Wagners Held Tannhäuser in Nöten: Marco Jentzsch präsentiert dessen emotionale Seite packend.

Fessl

Auf den Text kann sie sich nicht berufen, aber originell ist sie, die Tannhäuser-Deutung von David Bobee am Klagenfurter Stadttheater: Wo Wagner "die ursprüngliche spirituelle Kraft des Christentums als Lösung und Ausweg präsentiert, sehe ich nichts als eine Welt, die von Regeln besessen ist", stellt der Franzose von vornherein fest. So erleidet Elisabeth, die hier eben keineswegs den moralischen Gegenpol zu Venus darstellt, am Ende mit Tannhäuser das Martyrium, das eine verklemmte (patriarchale) Gesellschaft allem Libertinismus bereitet. Bobee: "zwei brutale, nutzlose, sinnlose Tode".

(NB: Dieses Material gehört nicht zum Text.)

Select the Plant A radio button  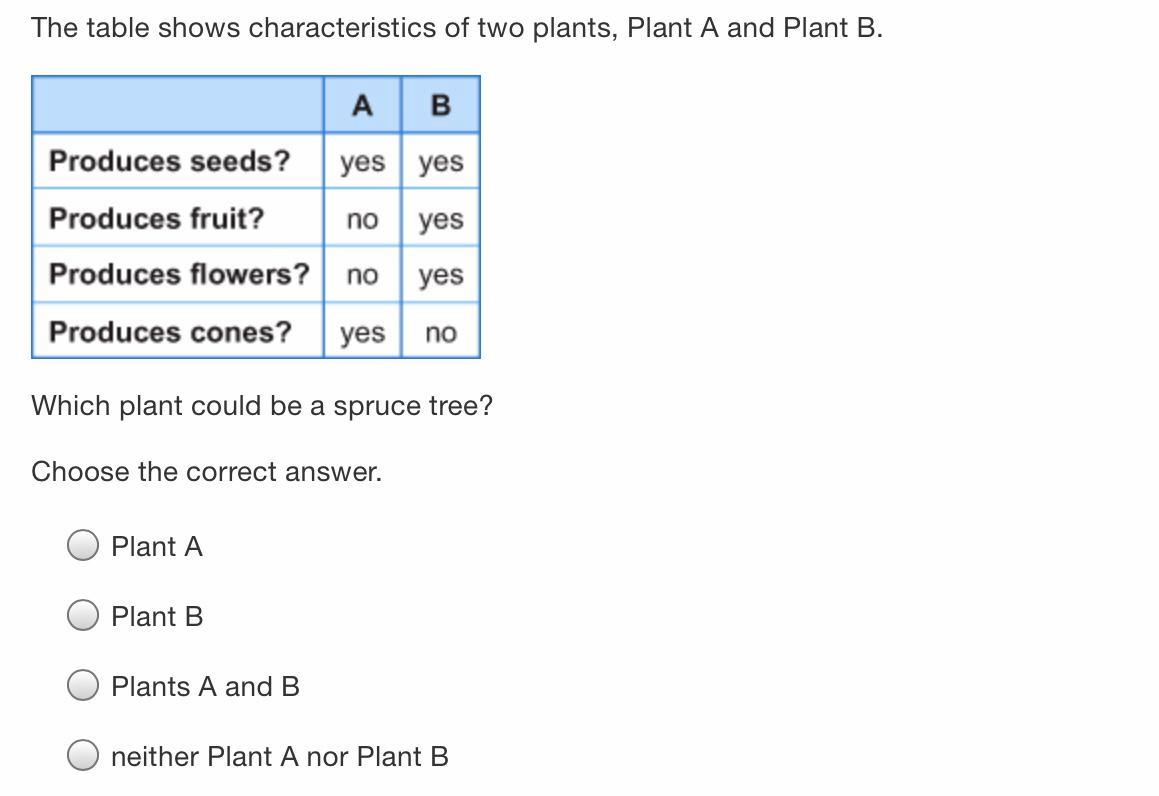pos(83,546)
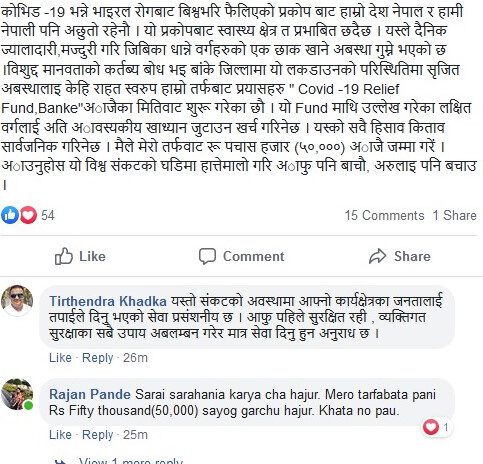The width and height of the screenshot is (483, 464).
Task: Click the red heart reaction icon
Action: (x=28, y=215)
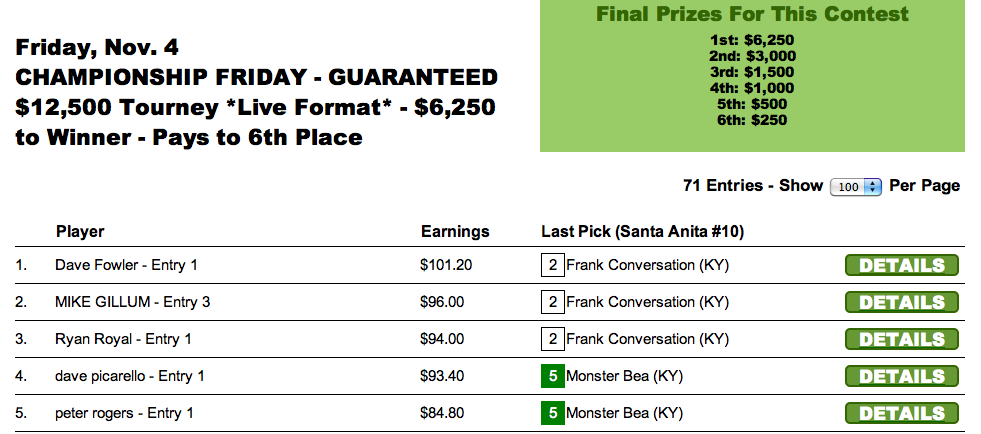Open dave picarello's entry details
This screenshot has width=981, height=434.
(x=901, y=376)
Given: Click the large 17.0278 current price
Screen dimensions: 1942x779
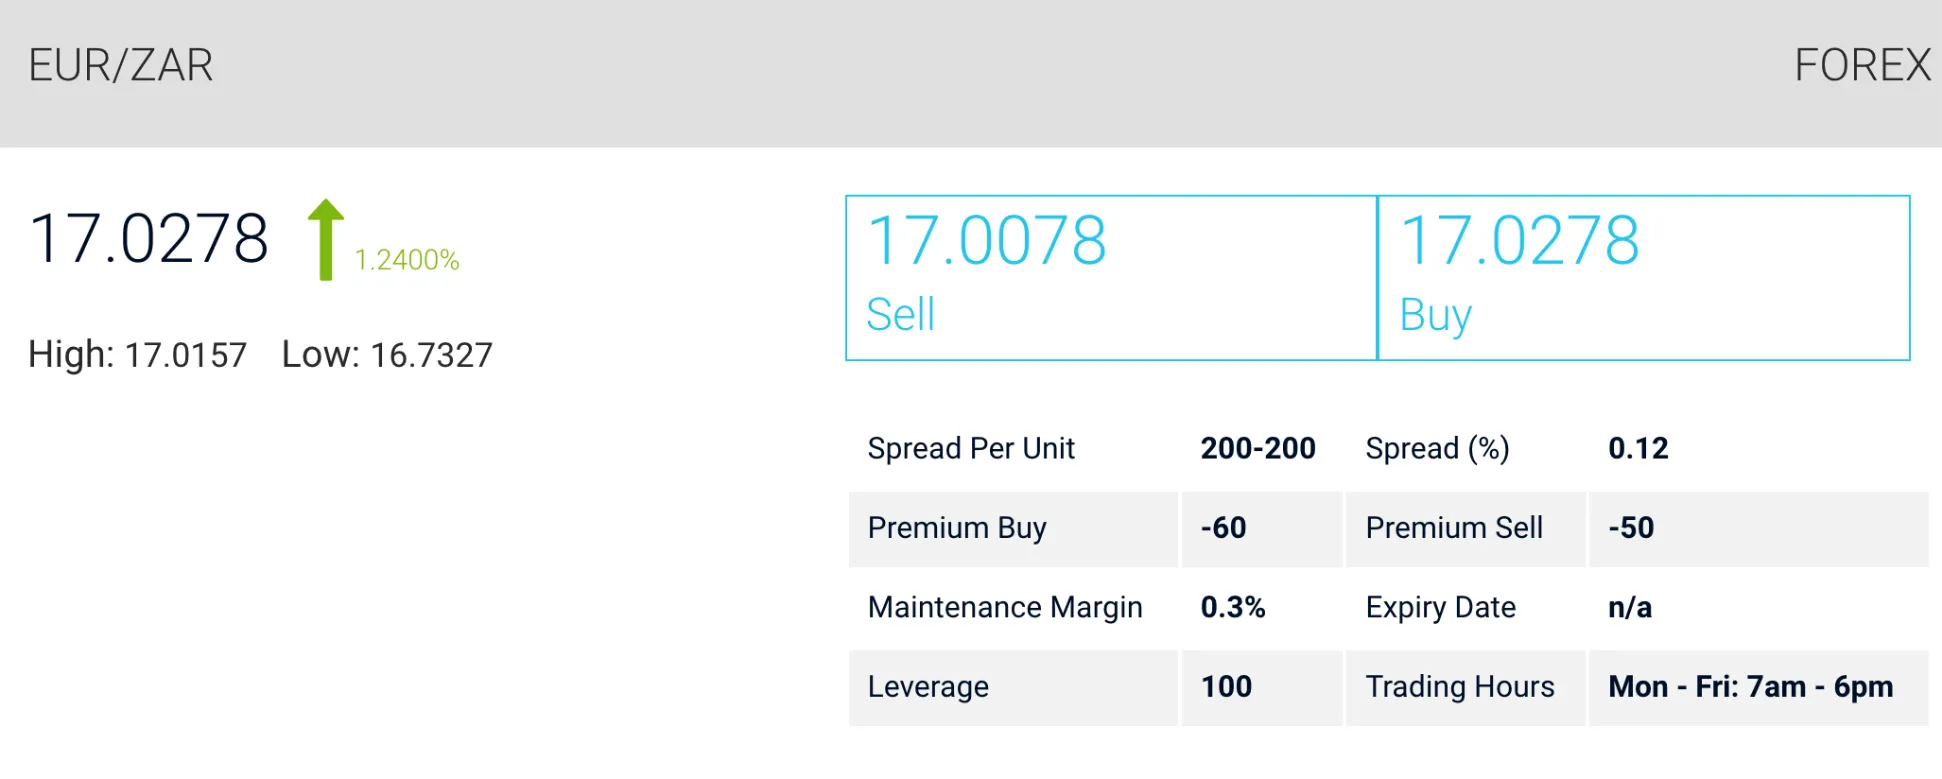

Schön, dass das Publikum mit Begeisterung reagiert. Auch wenn ein Hauptgrund dafür in der musikalischen Umsetzung unter Nicholas Carter liegt, der mit dem Kärntner Sinfonieorchester und dem hauseigenen Chor allen Emotionen freien Lauf lässt.

Fruchtwasserbad

Da gibt es also auf der vom Regisseur selbst eingerichteten Bühne ein paar Dinge, die man so nicht erwartet. Es strömen die Farben im Venusberg, als hätten wir Einblick in das Rote Zelt der Frauen, Bobee spricht in Bezug auf die digitalen Animationen im Hintergrund auch von einem "Fruchtwasserbad", aus dem Tannhäuser offenbar nur tauchen kann, um sich immer wieder danach zurückzusehnen. Das Bad bleibt den ganzen Abend. Es wäscht dem Geistlichen, der die Pilger führt, bis zur Nacktheit den Ornat vom Leib. Es pritschelt als Quell des Lebens, wenn Elisabeth die geltenden Sitten verletzt, indem sie den Heimkehrer aus dem Venusberg beim Stelldichein küsst.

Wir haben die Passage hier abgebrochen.